> _Work instructions_:
Which lines in the records below include the word "agent"? Report each of them in full.
Top of Supplied records
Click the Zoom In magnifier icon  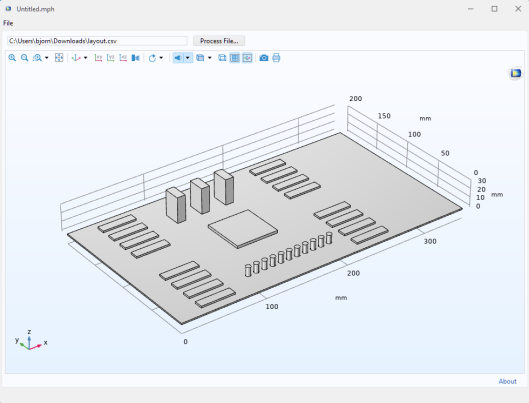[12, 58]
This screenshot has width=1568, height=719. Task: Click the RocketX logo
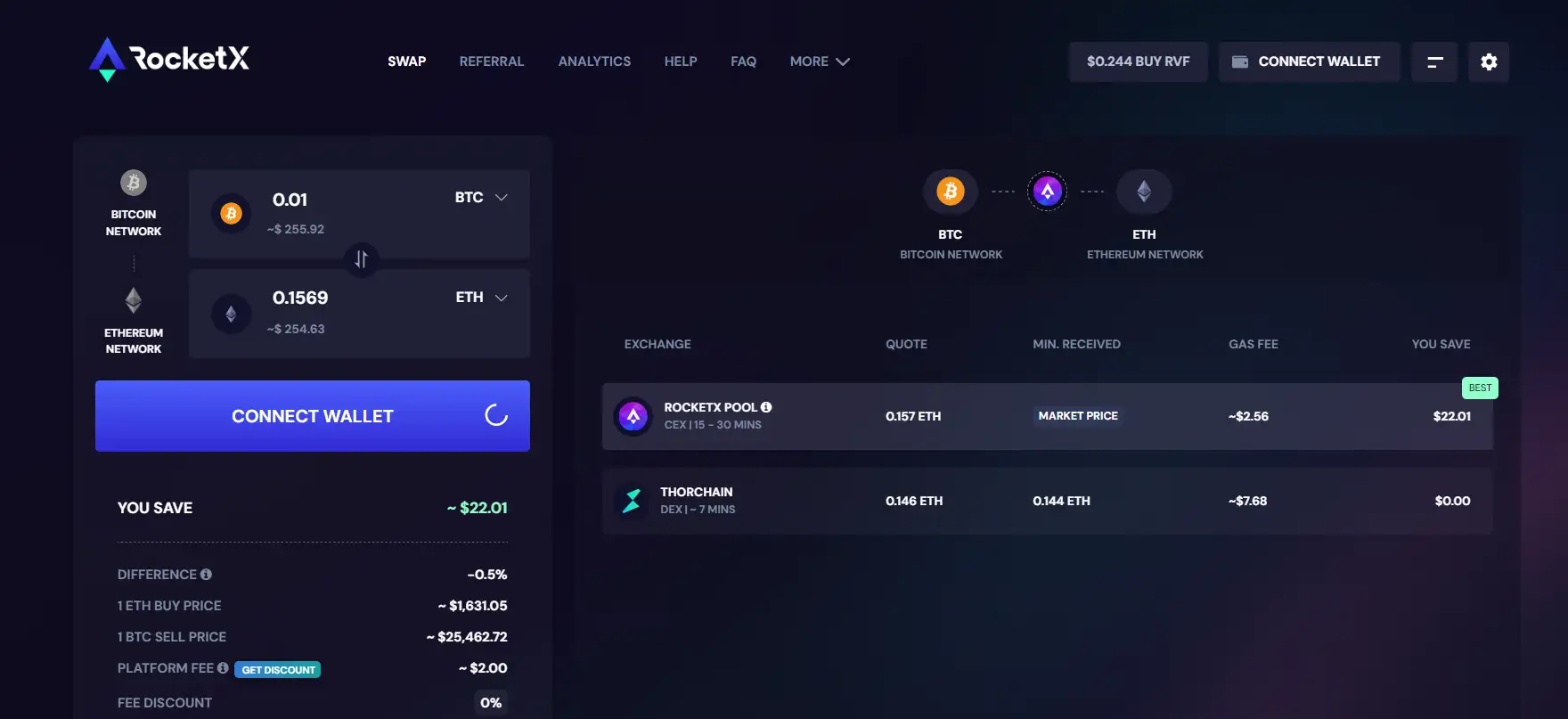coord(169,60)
Bottom of Supplied records
Top of Supplied records
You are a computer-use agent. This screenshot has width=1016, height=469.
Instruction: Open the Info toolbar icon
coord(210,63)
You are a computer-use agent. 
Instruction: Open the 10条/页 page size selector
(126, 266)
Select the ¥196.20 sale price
Bottom of Supplied records
> _Result of the task_:
You are a computer-use agent. This screenshot has width=1016, height=469.
You are a computer-use agent. 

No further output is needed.